La menace centrale concerne le trou noir et le dispositif du Gravity Well, que l'exécution de son concepteur, le général Loomis, n'a pas réglé. La solution entraîne Horatio Hellpop sur un monde délirant, déjà visité auparavant, avec les renforts de Judah Maccabee et du loufoque Badger (un pitre qui a une double utilité : celle de secourir ses deux partenaires à un moment compromis mais aussi celle d'injecter une dose d'humour dans une situation désespérée). C'est l'aboutissement d'une histoire ayant couru sur une vingtaine d'épisodes et la résolution est satisfaisante, avec une dimension spectaculaire exceptionnelle et des débouchés inattendus pour un comic-book super-héroïque (au terme de ce périple, Nexus fait le choix de quitter ses fonctions, ce qui signifie évidemment de futurs problèmes pour lui).

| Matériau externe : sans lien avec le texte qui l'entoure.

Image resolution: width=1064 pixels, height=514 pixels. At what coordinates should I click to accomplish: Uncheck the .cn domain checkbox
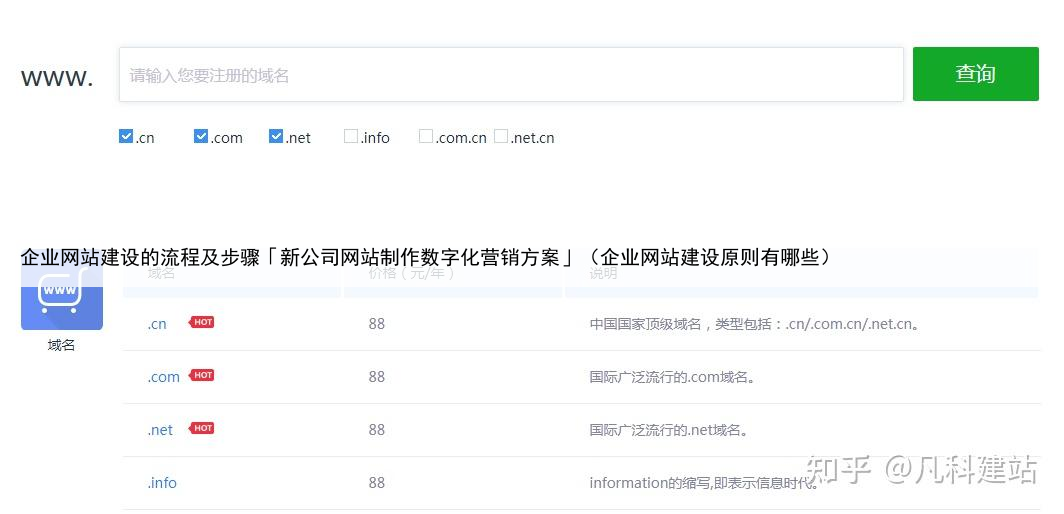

Durant la partie, importante aussi bien en termes de contenu que de volume, se déroulant sur le Bowl-Shaped World, Baron s'amuse à mixer des éléments empruntés à plusieurs autres genres avec sa saga spatiale : on y trouve des pirates, des monstres, un navire comme aurait pu en imaginer Jules Verne, de la comédie, de l'aventure, et beaucoup d'action, sans que, jamais, la caractérisation ne soit sacrifiée. Là encore, le tonus avec lequel le récit est conduit est vivifiant, sans jamais sombrer dans un prêchi-prêcha pseudo-philosophique, mais en assumant simplement son rôle de divertissement (scénaristes et editors de Marvel comme DC pourraient relire ces épisodes et s'en inspirer pour leurs events, autrement plus pompeux !).

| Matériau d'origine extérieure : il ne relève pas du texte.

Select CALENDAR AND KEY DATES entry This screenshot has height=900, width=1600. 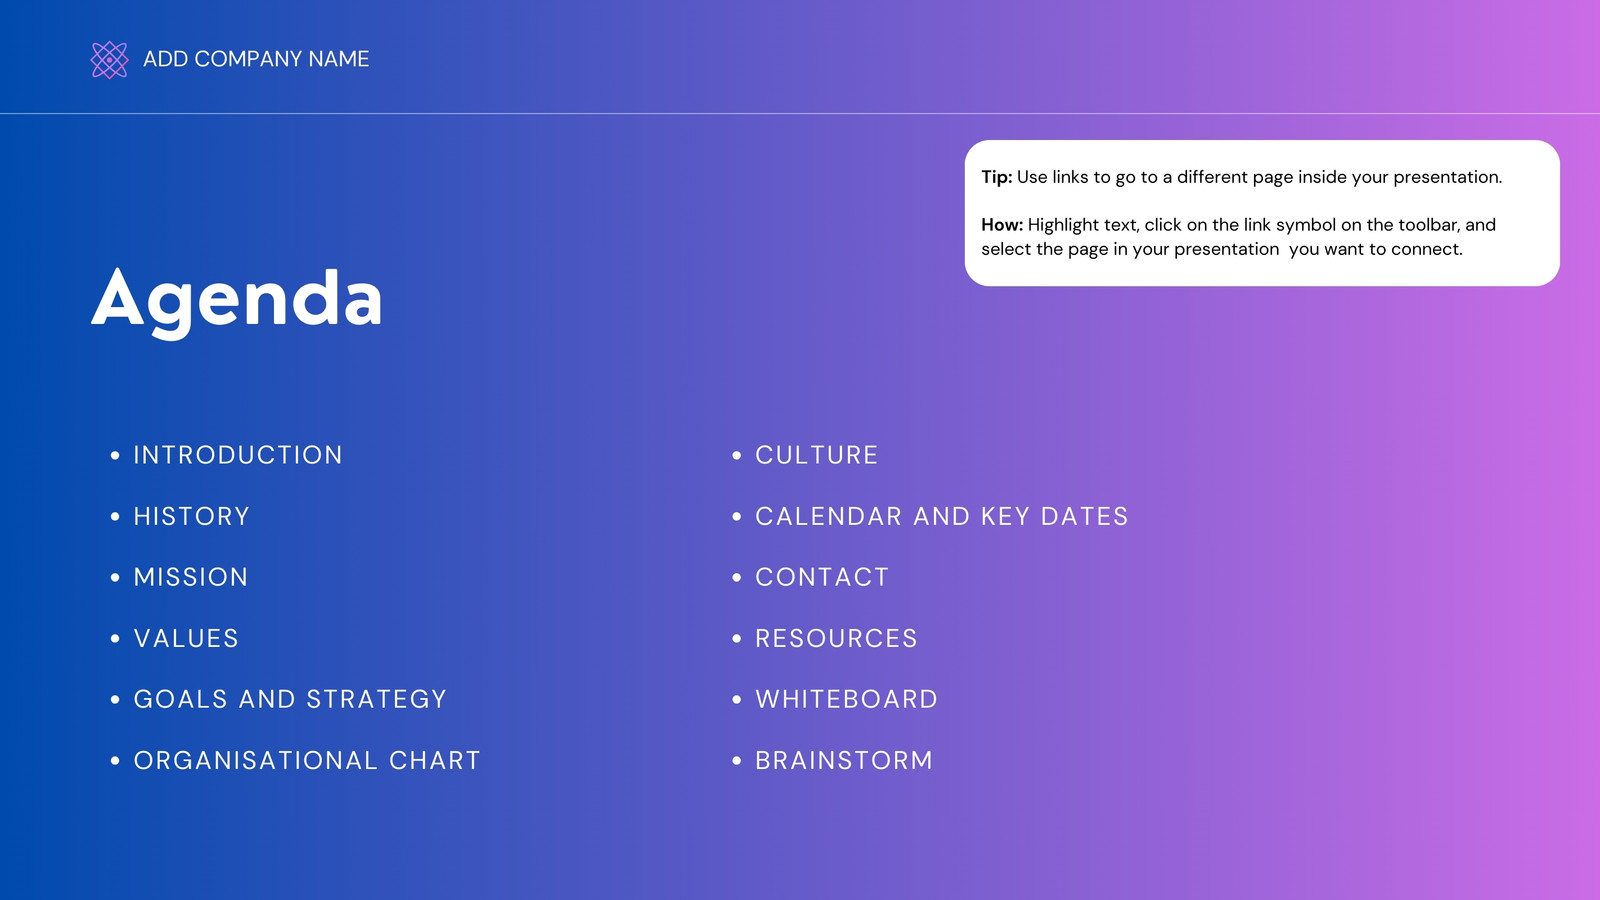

Pour ponctuer tout cela, Baron rappelle au lecteur que la vie ne s'arrête pas même quand l'univers risque de disparaître dans un trou noir : des ponctuations légères (comme la tournée du groupe de rock de Mezzrow) ou plus graves (comme la progression de la vengeance des filles Loomis) alternent avec le voyage de Nexus, Judah et Badger, tandis que sur Ylum se préparent les élections, que le garde du corps quatro Kredd (et son comparse, ex-assassin gucci, Sinclair) continue d'être traqué pour le massacre commis sur Mars et finit par en assumer la responsabilité devant la justice, ou encore que Ursula (la mère des enfants de Nexus) manoeuvre pour son avenir politique tout en devant s'acquitter de ses devoirs de parent (avec deux filles aux facultés bien spéciales). Tout cela procure à la série une richesse dramatique incroyable et une densité narrative rare, qui la privent de tout temps mort. 

Visuellement, on peut affirmer sans hésitation que ce 4ème volume est le plus beau et le plus impressionnant de la collection.

Dans les deux premiers épisodes de l'album, Steve Rude change sensiblement son style pour l'épurer de manière somptueuse (inspiré par ses échanges, musclés, avec Alex Toth, qui n'hésita pas à le bousculer quand il lui soumit des planches de Jonny Quest - un test pour un artiste à l'ego affirmé comme le "Dude" mais aussi pour le fan qu'il reste des grands maîtres des comics de l'âge d'argent). Il est très probable en tout cas que des dessinateurs comme Chris Samnee, Ron Salas, Tonci Zonjic, David Aja, entre autres, aient lu ces chapitres tant on y trouve une matière similaire à ce qu'ils ont développer (en s'appuyant sur des références communes avec Rude, comme Noel Sickles, Milton Caniff, Hugo Pratt).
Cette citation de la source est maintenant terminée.